Não é a única nem a primeira árvore a destacar-se nos dois hectares agora abertos ao público, com o projeto de arquitetura paisagista a cargo de Vladimir Djurovic. Logo à entrada, um imponente pinheiro-das-canárias faz-se notar através do seu robusto e bifurcado tronco — e das suas ocasionais pinhas em queda (cuidado com a cabeça!). É uma árvore impressionante, a caminho dos 20 metros, que qualquer novo jardim teria vaidade em apresentar ao mundo logo no seu primeiro dia.

Isto recorda-nos, aliás, que a novidade ali somos nós, os visitantes. Dá um misto de surpresa e tristeza, pensar que este jardim esteve sempre ao nosso alcance, a poucos passos dos caminhos habituais da Gulbenkian, atrás de um muro durante décadas, até à sua aquisição pela FCG em 2005. Quantos outros recantos verdes existirão por aí na mesma situação, à espera de alguém que abra os seus portões ao mundo?

É preciso notar que também houve um preço a pagar pela abertura deste jardim à cidade. As obras complicaram, durante quatro longos anos, a circulação pedonal na rua Marquês de Fronteira e nem tudo foi concretizado de acordo com o plano inicial. O muro do século XIX que delimitava o antigo parque de Santa Gertrudes, por exemplo, constitui uma das mais substanciais alterações à maquete exibida em 2020. O projeto arquitetónico para o vértice sul da Gulbenkian previa a manutenção parcial daquela muralha de aspeto quase medieval. No fim, apesar de alguma oposição, optou-se pela sua remoção total. O resultado é uma entrada principal mais convidativa que, ainda assim, não é imune à crítica de rescrever a história do local.

Um espaço cheio de potencial

Regressemos ao primeiro dia deste novo refúgio da cidade, no passado dia 20, e ao que é possível vislumbrar do seu futuro. Questionado sobre como imaginava o CAM daqui a 20 anos, Kengo Kuma fez novamente uso do seu poder de síntese para fornecer uma resposta tão exata quanto desconcertante: “With bigger trees” (“com árvores maiores”). Consciente da necessidade de se alongar um pouco mais, perante uma audiência expectante de cada uma das suas parcas palavras, lá desenvolveu a sua reflexão para dizer que imagina que “muita coisa vai acontecer neste espaço”.

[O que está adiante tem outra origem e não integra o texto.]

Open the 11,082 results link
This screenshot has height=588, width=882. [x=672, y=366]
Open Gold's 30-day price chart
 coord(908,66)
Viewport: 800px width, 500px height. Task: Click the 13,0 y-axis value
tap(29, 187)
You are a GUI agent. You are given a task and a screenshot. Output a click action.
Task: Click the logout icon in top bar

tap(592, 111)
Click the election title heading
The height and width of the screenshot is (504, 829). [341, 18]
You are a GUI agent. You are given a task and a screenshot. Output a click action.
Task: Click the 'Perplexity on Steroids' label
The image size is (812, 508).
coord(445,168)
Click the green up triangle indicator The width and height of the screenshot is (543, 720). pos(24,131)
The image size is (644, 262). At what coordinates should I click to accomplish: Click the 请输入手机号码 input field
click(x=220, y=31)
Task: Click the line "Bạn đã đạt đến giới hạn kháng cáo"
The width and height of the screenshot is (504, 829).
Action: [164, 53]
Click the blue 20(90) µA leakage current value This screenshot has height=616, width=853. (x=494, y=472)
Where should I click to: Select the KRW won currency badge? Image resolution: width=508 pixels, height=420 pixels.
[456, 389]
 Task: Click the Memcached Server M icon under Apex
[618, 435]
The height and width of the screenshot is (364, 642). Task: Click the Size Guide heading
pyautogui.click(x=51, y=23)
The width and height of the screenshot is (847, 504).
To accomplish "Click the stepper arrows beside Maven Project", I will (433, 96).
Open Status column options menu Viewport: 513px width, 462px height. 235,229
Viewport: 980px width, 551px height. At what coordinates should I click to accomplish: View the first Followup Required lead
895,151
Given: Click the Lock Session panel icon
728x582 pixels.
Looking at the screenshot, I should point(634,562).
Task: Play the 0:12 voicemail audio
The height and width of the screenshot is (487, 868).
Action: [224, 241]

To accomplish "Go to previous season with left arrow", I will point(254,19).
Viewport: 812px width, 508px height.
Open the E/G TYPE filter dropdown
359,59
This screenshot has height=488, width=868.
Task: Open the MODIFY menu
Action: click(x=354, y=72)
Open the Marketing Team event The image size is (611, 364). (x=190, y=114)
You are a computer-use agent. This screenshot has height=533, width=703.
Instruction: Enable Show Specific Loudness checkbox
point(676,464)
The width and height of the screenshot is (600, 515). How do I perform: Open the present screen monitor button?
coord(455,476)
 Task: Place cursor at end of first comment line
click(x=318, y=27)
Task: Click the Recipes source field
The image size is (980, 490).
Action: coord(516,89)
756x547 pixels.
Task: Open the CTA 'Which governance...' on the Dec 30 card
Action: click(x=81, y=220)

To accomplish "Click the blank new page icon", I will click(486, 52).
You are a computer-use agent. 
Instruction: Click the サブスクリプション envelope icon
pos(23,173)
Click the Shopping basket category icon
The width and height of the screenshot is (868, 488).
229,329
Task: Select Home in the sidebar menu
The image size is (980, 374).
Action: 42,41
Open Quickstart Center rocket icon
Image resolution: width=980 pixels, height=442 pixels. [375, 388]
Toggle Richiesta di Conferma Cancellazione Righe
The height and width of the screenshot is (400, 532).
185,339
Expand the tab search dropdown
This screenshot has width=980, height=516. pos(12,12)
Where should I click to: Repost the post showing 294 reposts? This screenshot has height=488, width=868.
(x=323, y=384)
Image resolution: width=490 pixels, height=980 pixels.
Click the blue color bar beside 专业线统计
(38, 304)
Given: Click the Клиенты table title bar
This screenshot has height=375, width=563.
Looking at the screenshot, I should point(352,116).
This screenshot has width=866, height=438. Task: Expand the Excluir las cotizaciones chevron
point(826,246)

Por seu lado, o diretor do museu salientou que apreciar uma sala cheia de arte ainda é uma experiência que nos subtrai ao mundo digital onde cada vez mais vivemos e fez eco de uma frase que lhe ficou na memória sobre como “um museu é um dos poucos lugares na sociedade onde não existe publicidade”. Uma observação que parece especialmente pertinente na Lisboa de hoje, em que todos os dias parece surgir um novo painel publicitário nas ruas da cidade. Quanto aos futuros usos do novo jardim, Benjamin Weil disse estarem ainda a pensar como incorporar o espaço verde na programação cultural. A avaliar pela enchente de visitantes nos seus primeiros fins-de-semana (a entrada no museu é gratuita até dia 7 de outubro), a cidade parece claramente interessada em qualquer pretexto adicional para ali passar tempo.